* THE DATA
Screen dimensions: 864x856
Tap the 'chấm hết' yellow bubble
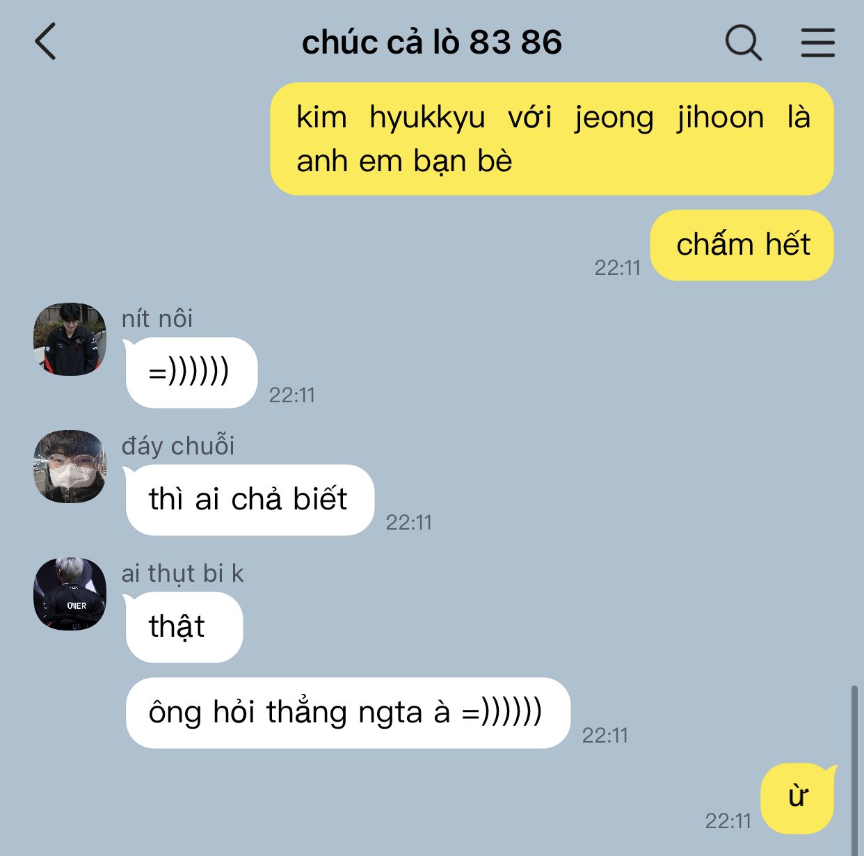tap(742, 245)
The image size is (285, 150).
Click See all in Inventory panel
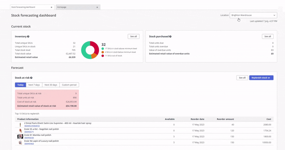click(x=134, y=36)
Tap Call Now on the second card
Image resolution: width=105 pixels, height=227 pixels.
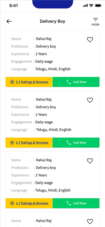pyautogui.click(x=76, y=143)
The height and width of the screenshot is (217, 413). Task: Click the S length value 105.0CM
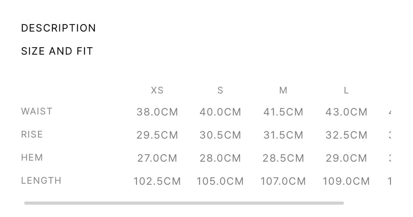[220, 181]
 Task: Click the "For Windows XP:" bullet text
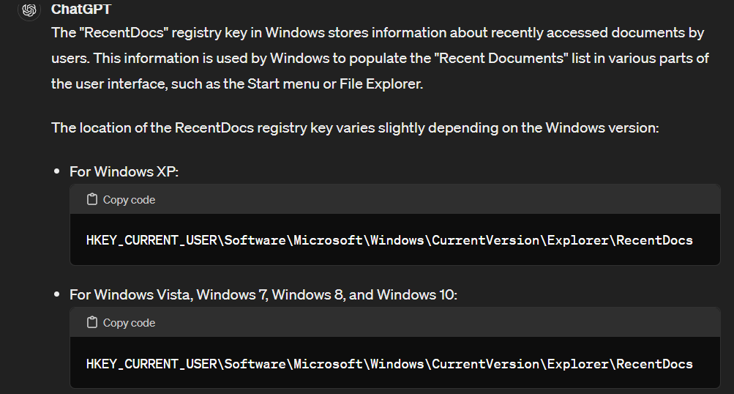point(124,171)
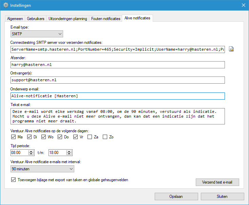Image resolution: width=249 pixels, height=205 pixels.
Task: Decrease the 18:00 end time with spinner
Action: point(69,154)
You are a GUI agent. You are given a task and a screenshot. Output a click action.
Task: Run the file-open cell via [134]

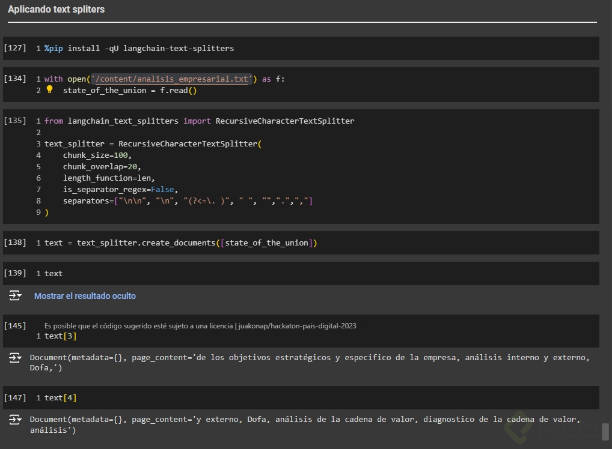click(x=15, y=79)
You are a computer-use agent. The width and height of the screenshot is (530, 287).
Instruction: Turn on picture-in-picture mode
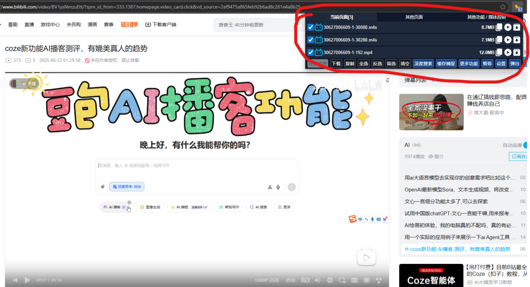342,280
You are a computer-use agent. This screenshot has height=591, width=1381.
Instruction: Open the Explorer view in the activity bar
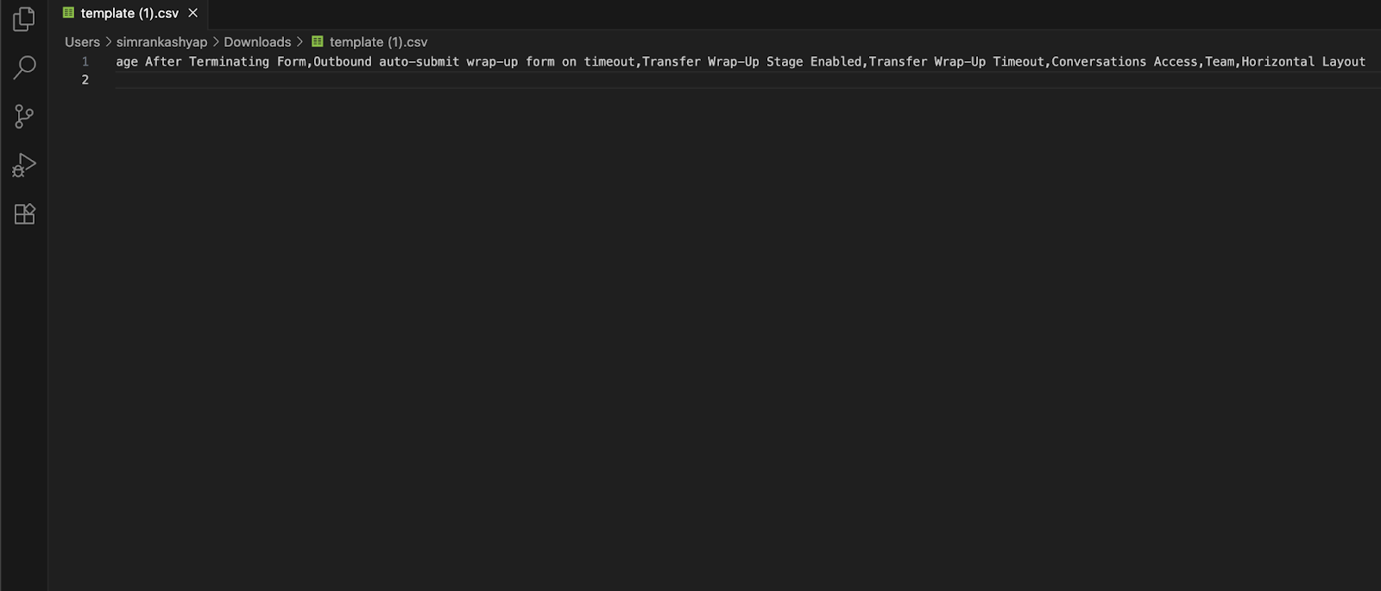coord(23,18)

* ACTIVITY
Apart from the images, please copy every line of the data exactly as written.

* PROBLEM SOLUTION
Screen dimensions: 864x856
Tap the 'chấm hết' yellow bubble
tap(742, 245)
The image size is (285, 150).
Click See all in Inventory panel
click(x=134, y=36)
Tap Call Now on the second card
Image resolution: width=105 pixels, height=227 pixels.
pyautogui.click(x=76, y=143)
The height and width of the screenshot is (217, 413). Task: Click the S length value 105.0CM
[220, 181]
 Task: Click the "For Windows XP:" bullet text
point(124,171)
Image resolution: width=249 pixels, height=205 pixels.
Task: Decrease the 18:00 end time with spinner
Action: point(69,154)
You are a GUI agent. You are given a task and a screenshot. Output a click action.
Task: Run the file-open cell via [134]

click(x=15, y=79)
You are a computer-use agent. The width and height of the screenshot is (530, 287).
Instruction: Turn on picture-in-picture mode
342,280
You are a computer-use agent. This screenshot has height=591, width=1381.
Instruction: Open the Explorer view in the activity bar
coord(23,18)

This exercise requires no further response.